» **PROBLEM DESCRIPTION**:
Return nothing but the lines from the line containing "The height and width of the screenshot is (399, 965)." through the last line of the records, reproduced exactly.

» **EXTRACTED RECORDS**:
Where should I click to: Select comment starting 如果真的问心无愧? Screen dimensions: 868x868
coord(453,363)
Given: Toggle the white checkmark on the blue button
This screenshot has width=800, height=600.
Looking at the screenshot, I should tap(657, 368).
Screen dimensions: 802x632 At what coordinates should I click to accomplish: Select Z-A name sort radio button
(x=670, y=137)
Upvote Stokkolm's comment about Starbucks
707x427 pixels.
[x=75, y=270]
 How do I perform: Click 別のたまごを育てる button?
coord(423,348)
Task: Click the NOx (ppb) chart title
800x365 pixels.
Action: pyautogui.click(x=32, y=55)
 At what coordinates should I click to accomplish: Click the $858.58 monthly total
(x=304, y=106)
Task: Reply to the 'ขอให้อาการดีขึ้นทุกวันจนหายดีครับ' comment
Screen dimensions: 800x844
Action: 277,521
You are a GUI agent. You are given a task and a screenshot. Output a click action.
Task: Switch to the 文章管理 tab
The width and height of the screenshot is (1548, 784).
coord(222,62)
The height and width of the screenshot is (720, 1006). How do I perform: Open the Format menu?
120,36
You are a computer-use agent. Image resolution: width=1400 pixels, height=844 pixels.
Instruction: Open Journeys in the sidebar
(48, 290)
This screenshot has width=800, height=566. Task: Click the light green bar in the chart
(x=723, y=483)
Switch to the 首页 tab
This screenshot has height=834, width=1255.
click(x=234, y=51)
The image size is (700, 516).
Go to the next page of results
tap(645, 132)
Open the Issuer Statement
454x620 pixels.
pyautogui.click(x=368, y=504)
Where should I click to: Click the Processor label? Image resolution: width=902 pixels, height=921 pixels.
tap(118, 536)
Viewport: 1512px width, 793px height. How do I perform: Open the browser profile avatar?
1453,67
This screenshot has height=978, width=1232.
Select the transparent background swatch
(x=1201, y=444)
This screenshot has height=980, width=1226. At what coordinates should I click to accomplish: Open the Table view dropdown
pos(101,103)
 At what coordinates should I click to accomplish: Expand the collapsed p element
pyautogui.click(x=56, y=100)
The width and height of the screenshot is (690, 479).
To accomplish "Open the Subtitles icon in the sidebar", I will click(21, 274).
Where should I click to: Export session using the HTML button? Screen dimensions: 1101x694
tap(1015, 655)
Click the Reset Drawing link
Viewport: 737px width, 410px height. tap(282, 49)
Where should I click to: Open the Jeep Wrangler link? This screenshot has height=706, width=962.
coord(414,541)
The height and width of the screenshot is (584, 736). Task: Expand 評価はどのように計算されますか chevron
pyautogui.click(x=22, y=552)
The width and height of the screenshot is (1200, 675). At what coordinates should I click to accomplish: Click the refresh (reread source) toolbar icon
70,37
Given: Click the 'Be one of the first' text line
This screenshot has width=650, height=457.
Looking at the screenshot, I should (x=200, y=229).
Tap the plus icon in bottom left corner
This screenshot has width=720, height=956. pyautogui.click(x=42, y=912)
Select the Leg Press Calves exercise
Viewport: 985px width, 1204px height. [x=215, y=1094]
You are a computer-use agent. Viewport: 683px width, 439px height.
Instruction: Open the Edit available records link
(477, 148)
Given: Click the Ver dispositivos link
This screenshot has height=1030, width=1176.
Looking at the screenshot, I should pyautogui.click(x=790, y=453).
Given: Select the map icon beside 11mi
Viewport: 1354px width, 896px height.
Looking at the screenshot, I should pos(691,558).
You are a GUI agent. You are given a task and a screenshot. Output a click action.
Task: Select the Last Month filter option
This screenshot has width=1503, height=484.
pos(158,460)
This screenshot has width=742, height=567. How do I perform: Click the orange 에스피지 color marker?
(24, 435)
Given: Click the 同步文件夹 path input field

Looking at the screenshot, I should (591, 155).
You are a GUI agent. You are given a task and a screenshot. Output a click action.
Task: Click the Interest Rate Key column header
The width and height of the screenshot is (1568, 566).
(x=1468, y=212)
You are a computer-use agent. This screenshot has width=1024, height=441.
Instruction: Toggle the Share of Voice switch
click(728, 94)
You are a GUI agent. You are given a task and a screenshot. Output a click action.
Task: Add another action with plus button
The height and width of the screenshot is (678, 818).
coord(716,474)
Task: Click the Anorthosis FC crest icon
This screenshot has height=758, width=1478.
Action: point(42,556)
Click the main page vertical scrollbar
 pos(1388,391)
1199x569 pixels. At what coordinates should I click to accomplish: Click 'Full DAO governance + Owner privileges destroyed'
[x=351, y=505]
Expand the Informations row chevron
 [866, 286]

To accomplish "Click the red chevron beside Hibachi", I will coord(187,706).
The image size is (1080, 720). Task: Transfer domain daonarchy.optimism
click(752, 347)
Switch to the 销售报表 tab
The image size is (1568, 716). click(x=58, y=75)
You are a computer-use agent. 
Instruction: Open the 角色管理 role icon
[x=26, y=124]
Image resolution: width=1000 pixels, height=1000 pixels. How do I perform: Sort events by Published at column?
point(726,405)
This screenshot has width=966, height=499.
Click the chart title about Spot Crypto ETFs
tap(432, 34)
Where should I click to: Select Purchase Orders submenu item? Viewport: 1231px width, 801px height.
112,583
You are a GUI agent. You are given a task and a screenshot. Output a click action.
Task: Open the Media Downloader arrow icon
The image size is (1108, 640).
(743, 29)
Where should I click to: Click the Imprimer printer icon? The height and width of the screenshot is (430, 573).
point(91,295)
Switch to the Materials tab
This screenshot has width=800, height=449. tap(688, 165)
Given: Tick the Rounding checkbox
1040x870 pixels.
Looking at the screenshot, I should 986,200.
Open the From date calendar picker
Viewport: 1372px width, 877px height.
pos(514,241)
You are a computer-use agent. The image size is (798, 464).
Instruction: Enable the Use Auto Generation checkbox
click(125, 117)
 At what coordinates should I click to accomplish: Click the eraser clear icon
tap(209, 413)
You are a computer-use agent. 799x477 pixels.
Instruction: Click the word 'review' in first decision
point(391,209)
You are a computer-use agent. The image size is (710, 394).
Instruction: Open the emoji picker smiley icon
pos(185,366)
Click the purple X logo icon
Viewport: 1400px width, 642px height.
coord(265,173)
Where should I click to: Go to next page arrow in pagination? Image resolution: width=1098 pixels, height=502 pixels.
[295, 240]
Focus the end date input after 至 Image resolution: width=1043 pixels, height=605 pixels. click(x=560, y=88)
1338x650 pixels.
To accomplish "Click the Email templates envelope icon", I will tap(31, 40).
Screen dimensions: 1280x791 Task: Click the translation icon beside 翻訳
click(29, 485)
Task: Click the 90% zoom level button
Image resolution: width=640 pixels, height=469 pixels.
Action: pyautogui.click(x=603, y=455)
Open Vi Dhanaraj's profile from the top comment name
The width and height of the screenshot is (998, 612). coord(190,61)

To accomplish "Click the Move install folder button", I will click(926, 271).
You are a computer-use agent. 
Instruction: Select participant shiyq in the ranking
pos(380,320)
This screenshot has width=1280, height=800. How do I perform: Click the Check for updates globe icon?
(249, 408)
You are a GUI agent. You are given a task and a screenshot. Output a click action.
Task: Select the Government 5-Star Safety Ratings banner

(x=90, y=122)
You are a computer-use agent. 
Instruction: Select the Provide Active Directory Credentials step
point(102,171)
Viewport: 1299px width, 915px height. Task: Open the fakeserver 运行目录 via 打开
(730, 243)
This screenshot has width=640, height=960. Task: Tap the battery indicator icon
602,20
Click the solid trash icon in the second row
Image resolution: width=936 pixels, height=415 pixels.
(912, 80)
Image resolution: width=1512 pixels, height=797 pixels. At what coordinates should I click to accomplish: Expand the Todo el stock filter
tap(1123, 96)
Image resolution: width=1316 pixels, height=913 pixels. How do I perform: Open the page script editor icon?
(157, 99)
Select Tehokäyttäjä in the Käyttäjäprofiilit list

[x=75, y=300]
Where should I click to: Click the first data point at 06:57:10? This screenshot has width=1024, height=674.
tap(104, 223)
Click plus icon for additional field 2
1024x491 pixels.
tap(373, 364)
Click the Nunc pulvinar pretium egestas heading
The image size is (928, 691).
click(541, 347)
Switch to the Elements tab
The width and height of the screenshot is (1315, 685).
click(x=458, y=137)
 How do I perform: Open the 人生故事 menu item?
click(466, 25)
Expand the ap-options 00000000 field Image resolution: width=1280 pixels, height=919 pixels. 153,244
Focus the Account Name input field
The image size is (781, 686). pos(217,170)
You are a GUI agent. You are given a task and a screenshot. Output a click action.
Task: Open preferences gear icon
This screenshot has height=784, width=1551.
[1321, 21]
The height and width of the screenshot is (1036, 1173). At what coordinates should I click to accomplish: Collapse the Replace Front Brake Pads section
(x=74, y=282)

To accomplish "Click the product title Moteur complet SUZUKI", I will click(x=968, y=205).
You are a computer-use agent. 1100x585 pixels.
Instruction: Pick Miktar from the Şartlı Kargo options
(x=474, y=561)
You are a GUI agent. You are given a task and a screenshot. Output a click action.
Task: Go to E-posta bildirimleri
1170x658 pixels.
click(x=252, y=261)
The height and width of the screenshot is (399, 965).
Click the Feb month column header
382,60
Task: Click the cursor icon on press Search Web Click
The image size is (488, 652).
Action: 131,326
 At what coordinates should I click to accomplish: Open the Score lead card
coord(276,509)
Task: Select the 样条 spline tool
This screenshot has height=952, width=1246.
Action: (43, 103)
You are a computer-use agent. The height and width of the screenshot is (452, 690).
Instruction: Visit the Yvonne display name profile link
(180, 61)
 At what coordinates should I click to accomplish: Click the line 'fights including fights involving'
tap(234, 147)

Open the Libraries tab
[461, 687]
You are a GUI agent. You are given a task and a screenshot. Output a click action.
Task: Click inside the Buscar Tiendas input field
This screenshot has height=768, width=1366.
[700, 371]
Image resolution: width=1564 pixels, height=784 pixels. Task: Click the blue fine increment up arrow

» **OUTPUT OF THE TASK**:
The height and width of the screenshot is (399, 965).
Click the Feb month column header
382,60
Task: Click the cursor icon on press Search Web Click
The image size is (488, 652).
Action: 131,326
 At what coordinates should I click to accomplish: Open the Score lead card
coord(276,509)
Task: Select the 样条 spline tool
This screenshot has height=952, width=1246.
Action: (43, 103)
You are a computer-use agent. The height and width of the screenshot is (452, 690).
Instruction: Visit the Yvonne display name profile link
(180, 61)
 At what coordinates should I click to accomplish: Click the line 'fights including fights involving'
tap(234, 147)

Open the Libraries tab
[461, 687]
You are a GUI agent. You are given a task and a screenshot. Output a click action.
Task: Click inside the Buscar Tiendas input field
This screenshot has height=768, width=1366.
[700, 371]
Image resolution: width=1564 pixels, height=784 pixels. Task: Click the blue fine increment up arrow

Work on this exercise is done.